NatureScot has today approved a licence application from Forestry and Land Scotland (FLS) to reinforce existing beaver populations at sites in Knapdale, Argyll, and Tayside.

The licence will permit the release of up to four families of beavers on FLS land in Knapdale Forest, and in Tay Forest Park, Tayside.

None of the release sites are home to beavers at present, but all are close to established beaver populations in the wider area, and the project aims to reinforce these populations.

The application from FLS was submitted in August and was assessed by NatureScot in line with the Scottish Code for Conservation Translocations, which considers a range of issues including animal welfare, site suitability and potential impacts on neighbouring and community interests.

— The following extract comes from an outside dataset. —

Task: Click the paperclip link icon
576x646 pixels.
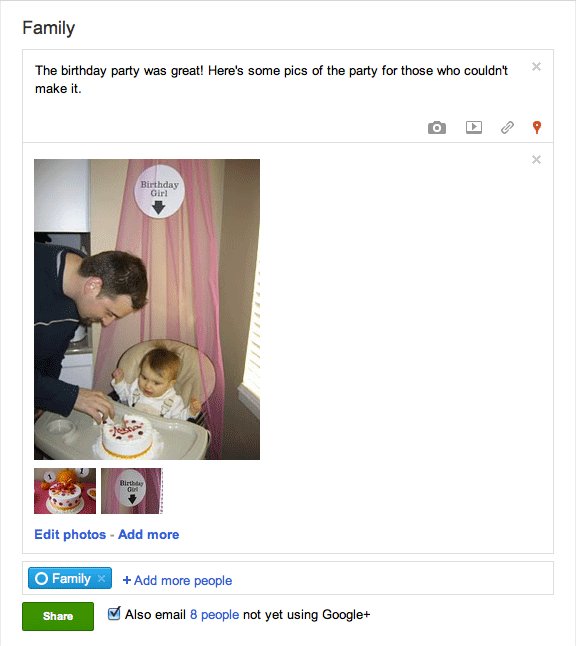Action: point(507,128)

The proposed release sites were assessed as highly suitable, with a low risk of beaver-human conflict. NatureScot concluded that releasing beavers in these locations would strengthen the local beaver populations and retain genetic diversity within the Scottish beaver population as well as providing local biodiversity benefits.

The beavers will be trapped and taken under licence from areas where they are having a serious negative impact on agricultural land and where mitigation measures have not been successful or are not possible.

Donald Fraser, NatureScot Head of Wildlife Management, said: “Beavers are ecosystem engineers, creating habitats such as ponds and wetlands where other species thrive, as well as moderating water flows and improving water quality. In doing so, they play an important role in helping to restore biodiversity and respond to the climate emergency in Scotland.

“All of these sites are within the current beaver distribution range and have been assessed as highly suitable locations for beaver release. Beavers have been present in Knapdale Forest since the initial beaver reintroduction trial in 2009, and a small number of animals have also been present within Tay Forest Park for many years.

“We know that beavers can occasionally cause issues, and while we anticipate a low risk of conflict, NatureScot’s Beaver Mitigation Scheme will be available to assist land managers should any issues arise. Overall we consider that this reinforcement project will make a valuable contribution to delivering beaver restoration in Scotland as set out in Scotland’s Beaver Strategy.”

The beavers will be trapped in line with best practice and undergo appropriate health screening before being released.